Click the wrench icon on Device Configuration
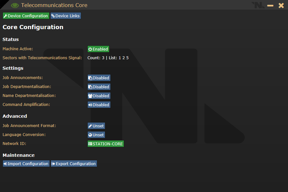Viewport: 288px width, 192px height. 5,16
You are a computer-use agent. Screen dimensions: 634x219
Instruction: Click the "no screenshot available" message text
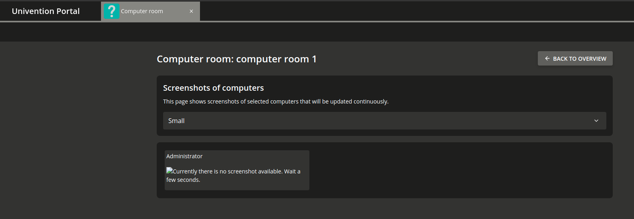[236, 171]
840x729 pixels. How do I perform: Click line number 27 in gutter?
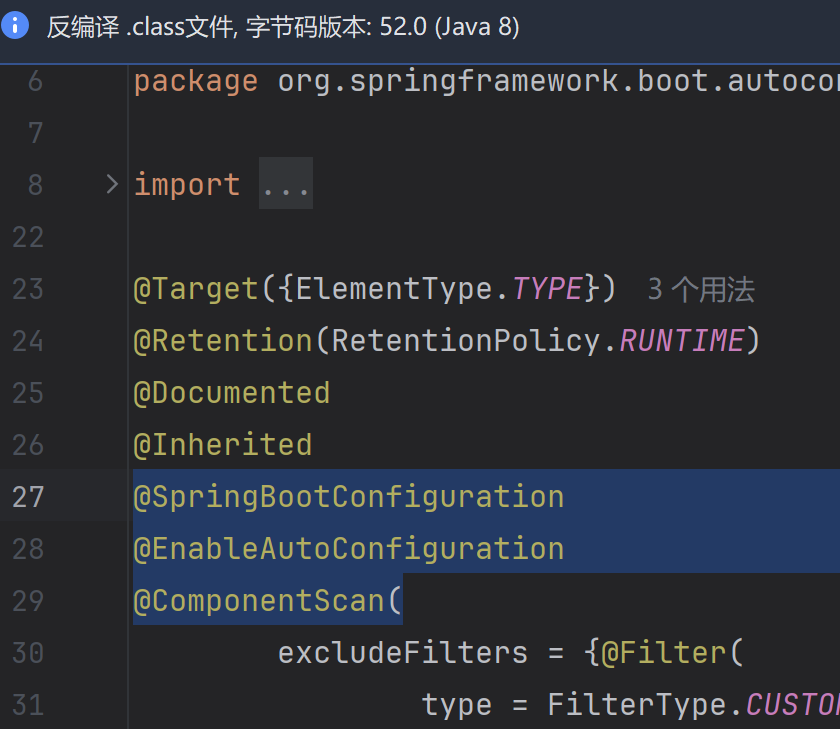[x=28, y=497]
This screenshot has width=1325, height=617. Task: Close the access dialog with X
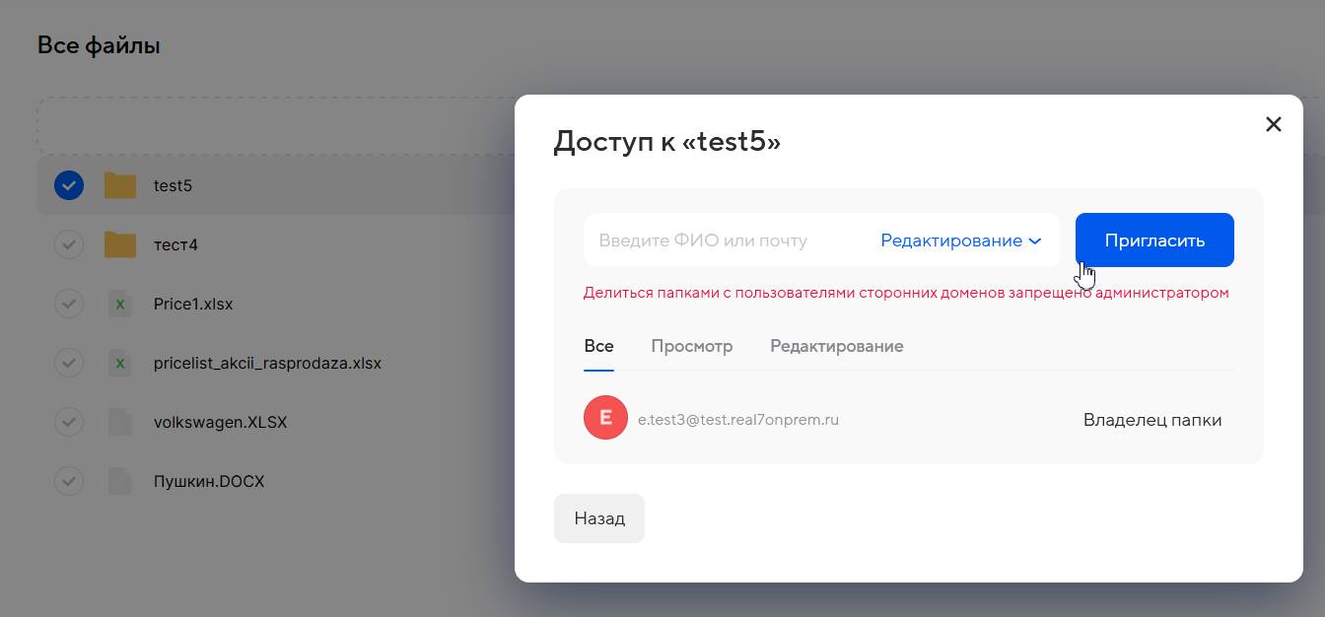pyautogui.click(x=1273, y=124)
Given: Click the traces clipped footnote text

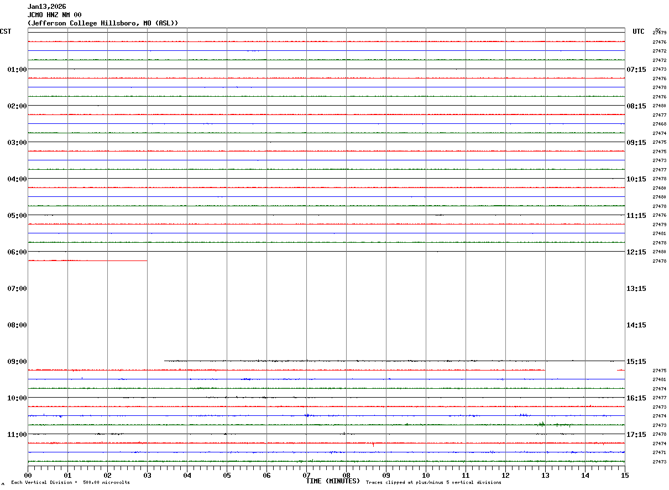Looking at the screenshot, I should (x=433, y=483).
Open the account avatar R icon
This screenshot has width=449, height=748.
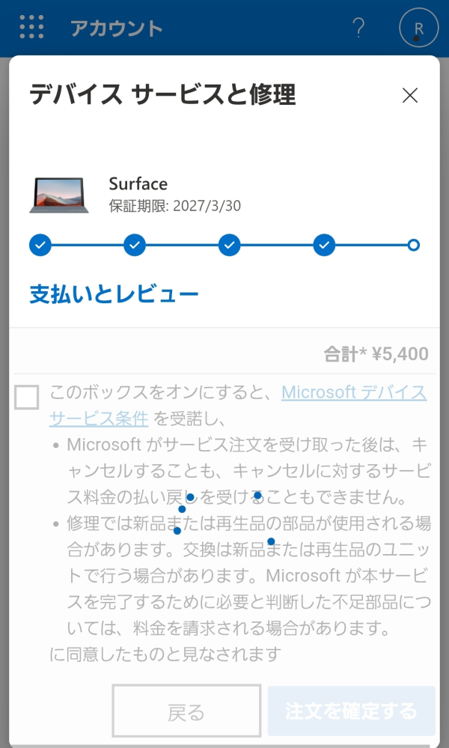pyautogui.click(x=418, y=28)
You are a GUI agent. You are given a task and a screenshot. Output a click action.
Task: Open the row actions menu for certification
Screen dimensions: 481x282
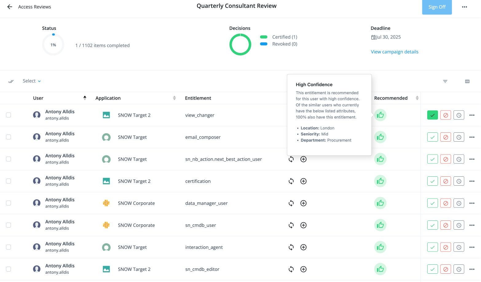coord(472,181)
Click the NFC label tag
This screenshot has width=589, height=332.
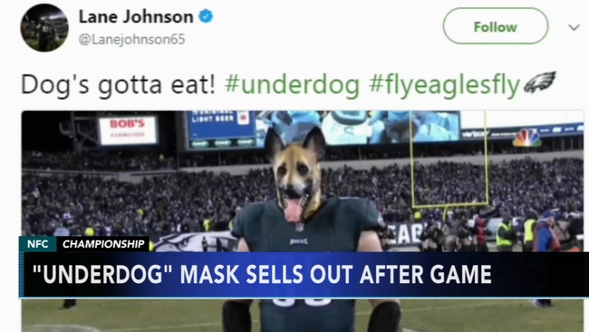click(x=37, y=244)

> WHAT IS EXPECTED
Look back over the records above. Reproduce exactly everything from the line with "You are a computer-use" down to the line with "Click the NFC label tag", inclusive, and leave the pictures out.

> TASK SOLUTION
You are a computer-use agent. Screen dimensions: 634x219
Instruction: Click the "no screenshot available" message text
[236, 171]
840x729 pixels. How do I perform: Click line number 27 in gutter?
[x=28, y=497]
This screenshot has width=1325, height=617. Task: Close the access dialog with X
pyautogui.click(x=1273, y=124)
Given: Click the traces clipped footnote text

Looking at the screenshot, I should (x=433, y=483).
Open the account avatar R icon
This screenshot has width=449, height=748.
pyautogui.click(x=418, y=28)
You are a GUI agent. You are given a task and a screenshot. Output a click action.
Task: Open the row actions menu for certification
Screen dimensions: 481x282
coord(472,181)
Click the NFC label tag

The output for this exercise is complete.